それに、ライアンからすれば何故イニがこんなに不満気というか、悲しそうな表情を浮かべているかが全く分からない。
「俺には分かんねぇ感覚だな」
イニは一瞬パッと目を見開いたかと思うと、そのままゆっくりと嬉しそうに細められていく。
「……なんだよ」
「いーやぁ? ライはそうだよねぇーと思っただけ」
「んだよそれ」
ニコニコとした笑みを浮かべるイニとは対照的に、ライアンはどこか不機嫌そうに片眉を上げる。
「べっつにー?」
「別にってあのなあ」
文句の一つでも言ってやろうとした時、「そんなことより」とイニが正面を指差した。
「あの子は本当にあのままで大丈夫?」
「はあ? ガキに囲まれてるだ……えぇ……」
そこには先程は子どもにだけ囲まれていたはずのフィーが、今度は何故か老若男女関係なく囲まれている。
「た、助けてぇ〜!」
そんな悲鳴を聞き、ライアンとイニは顔を見合わせる。
「なあ、このままほっといたらダメか?」
「一応ライが拾ったんだし、拾って来た責任ぐらいは取ったら? まっ、最終判断は任せるけど」
「いや拾ったって……っつーかイニって時々ヤな言い方するよな」
「あらそう?」
ライアンはしばらく考え込むように頭をぽりぽり掻いた後、長々とため息を吐き出した。
「あらそう? ってお前なあ……わーったよ。助けに行けばいいんだろ行けば」
「お好きにどうぞー」
語尾に音符でも着いているのではないかと思うほど楽しそうに言うイニを無視して、ライアンはフィーの方に歩みを進める。

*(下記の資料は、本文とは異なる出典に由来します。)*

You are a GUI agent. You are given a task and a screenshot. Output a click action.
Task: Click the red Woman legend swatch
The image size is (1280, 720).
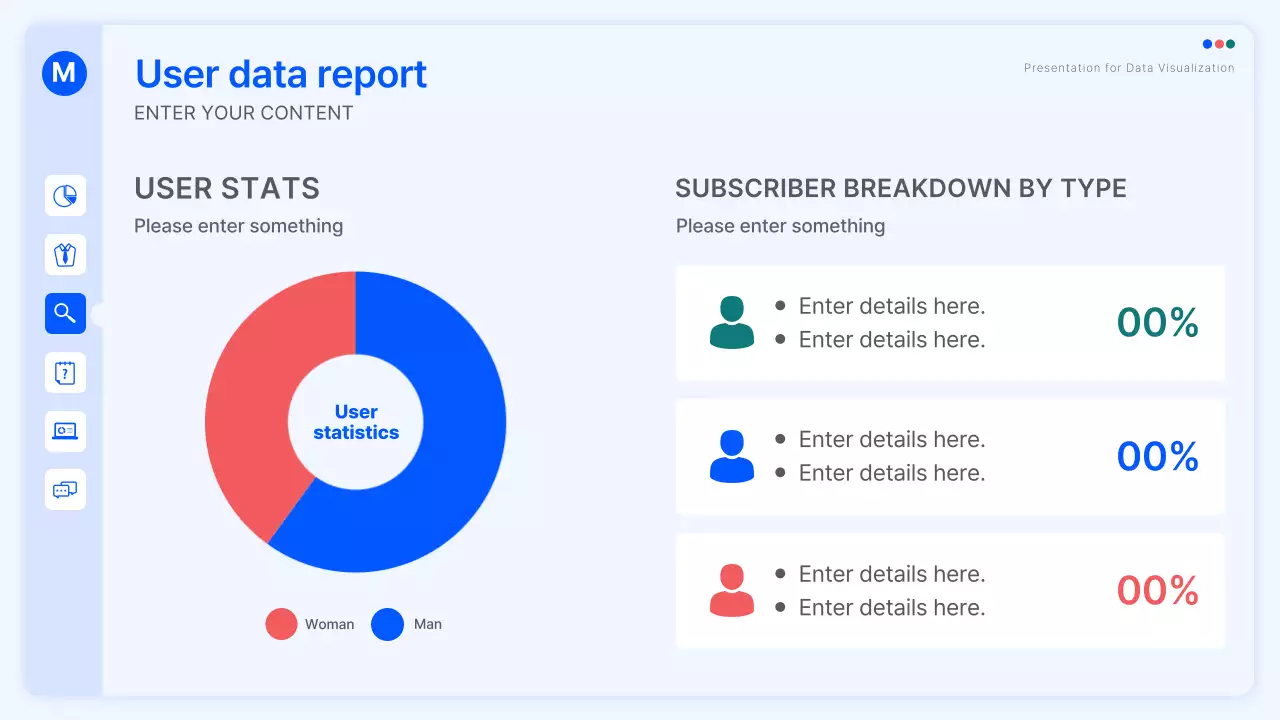pyautogui.click(x=281, y=624)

フィーもそんなライアンを見つけたからか、人混みを掻き分けて二人の元へやってくる。そんな彼女の手元を見て、ライアンは片眉を上げた。
「何だそれ?」
「ライアンちょうどよかった!」
フィーはそう言いながら、腕に抱いた大量のおもちゃをずいっと差し出して来る。
「だから、それ何?」
「おもちゃ!」
見れば分かる。
「いやそうじゃなくてだな……」
「これ、兄ちゃんが直してくれるんだろ!?」
「は?」
一番前にいた男の子が、まるで訴えかけるように言った。後ろに並ぶ子ども達も、似たような表情を浮かべてライアンのことを見てくる。
「そーいうことね」
肩の上でポツリと呟いたイニに、ライアンも同じことを悟る。
「あ、あのね。この車のおもちゃが壊れてた子がいて、ライアンなら直せるって言ったら、なんか分かんないけどどんどん人が集まって来ちゃって……」
「集まって来ちゃったって言ってもなあ」
チラリと後ろを見ると全員合わせて二十人近くが列を成している。彼らの手元を見る限り、子どもはおもちゃやぬいぐるみで、大人は調理器具だったりと言ったところか。修理が難しいものばかりではなさそうだし、そこまで時間がかかることはないだろう。
「……ちゃんと代金は払ってもらうからな」
ライアンの一言に、人々がワッと沸いた。
近くの子どもに「よかったね」と笑いかけるフィーを見たイニが、ふふっと耳元で笑った。
「よかったじゃない。昨日ジムから貰った分も含めれば当分は困らないわね」
「俺の腕が引きちぎれてなけりゃな……」
ライアンは重いため息を一つ吐き出してから、空を見上げると、真っ青な空が目に痛かった。今日は長くなりそうだ。